SHORT EXERCISE 1
According to the prefix-sum excerpt, what value does flags[blockIdx.x] hold once the S element for that block has been computed?

SELECTED EXCERPT
STEP 2: Calculate S array from last elements of P above and previous blocks' S value.
S0 = 0  + 16 = 16  P0 = [2, 3, 8, 16]
S1 = 16 + 19 = 35  P1 = [9+16, 9+16, 13+16, 19+16] = [25, 25, 29, 35]
S2 = 35 + 16 = 51  P2 = [3+35, 7+35, 12+35, 16+35] = [38, 42, 47, 51]
S3 = 51 + 17 = 68  P3 = [1+51, 7+51, 15+51, 17+51] = [52, 58, 66, 68]

STEP 3: Concatenate the P arrays
P = [2, 3, 8, 16, 25, 25, 29, 35, 38, 42, 47, 51, 52, 58, 66, 68]

The calculations using Kogge-Stone can be further optimized by using shared memory array. In order to identify whether the S element corresponding to previous block has been computed or not, we use another flags array where flags[blockIdx.x]=1 if S corresponding to blockIdx.x has been computed, else flags[blockIdx.x]=0.

SHORT EXERCISE 2
Select every line of the entries that contains the word "perform". Case counts.

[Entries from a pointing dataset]
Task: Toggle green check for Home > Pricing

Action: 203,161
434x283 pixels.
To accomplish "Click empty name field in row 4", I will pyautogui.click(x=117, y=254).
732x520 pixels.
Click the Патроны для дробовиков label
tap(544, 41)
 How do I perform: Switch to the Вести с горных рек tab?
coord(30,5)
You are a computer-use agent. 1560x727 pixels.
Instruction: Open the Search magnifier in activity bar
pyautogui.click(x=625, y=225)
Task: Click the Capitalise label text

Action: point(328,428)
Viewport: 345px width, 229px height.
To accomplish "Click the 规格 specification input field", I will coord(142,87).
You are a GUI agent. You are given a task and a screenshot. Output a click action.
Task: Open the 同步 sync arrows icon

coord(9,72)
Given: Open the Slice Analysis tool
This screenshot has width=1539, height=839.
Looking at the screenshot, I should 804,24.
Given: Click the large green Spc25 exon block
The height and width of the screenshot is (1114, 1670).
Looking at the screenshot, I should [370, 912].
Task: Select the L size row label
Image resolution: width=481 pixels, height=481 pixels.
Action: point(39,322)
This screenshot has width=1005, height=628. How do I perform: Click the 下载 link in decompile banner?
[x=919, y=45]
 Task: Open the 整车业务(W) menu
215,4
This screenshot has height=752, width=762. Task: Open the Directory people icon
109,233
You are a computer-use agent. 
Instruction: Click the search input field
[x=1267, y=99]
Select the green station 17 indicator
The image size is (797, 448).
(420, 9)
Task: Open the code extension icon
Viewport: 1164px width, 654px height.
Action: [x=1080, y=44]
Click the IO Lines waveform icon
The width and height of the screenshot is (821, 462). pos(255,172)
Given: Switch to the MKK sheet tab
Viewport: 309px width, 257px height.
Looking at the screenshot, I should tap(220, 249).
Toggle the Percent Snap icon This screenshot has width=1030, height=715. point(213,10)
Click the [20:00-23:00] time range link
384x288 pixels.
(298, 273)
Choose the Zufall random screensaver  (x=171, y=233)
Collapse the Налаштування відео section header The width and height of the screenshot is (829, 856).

CORRECT RESPONSE 1
1

CORRECT RESPONSE 2
 How do I perform: Switch to the Вести с горных рек tab?
This screenshot has width=1005, height=628. How do I perform: Click the 下载 link in decompile banner?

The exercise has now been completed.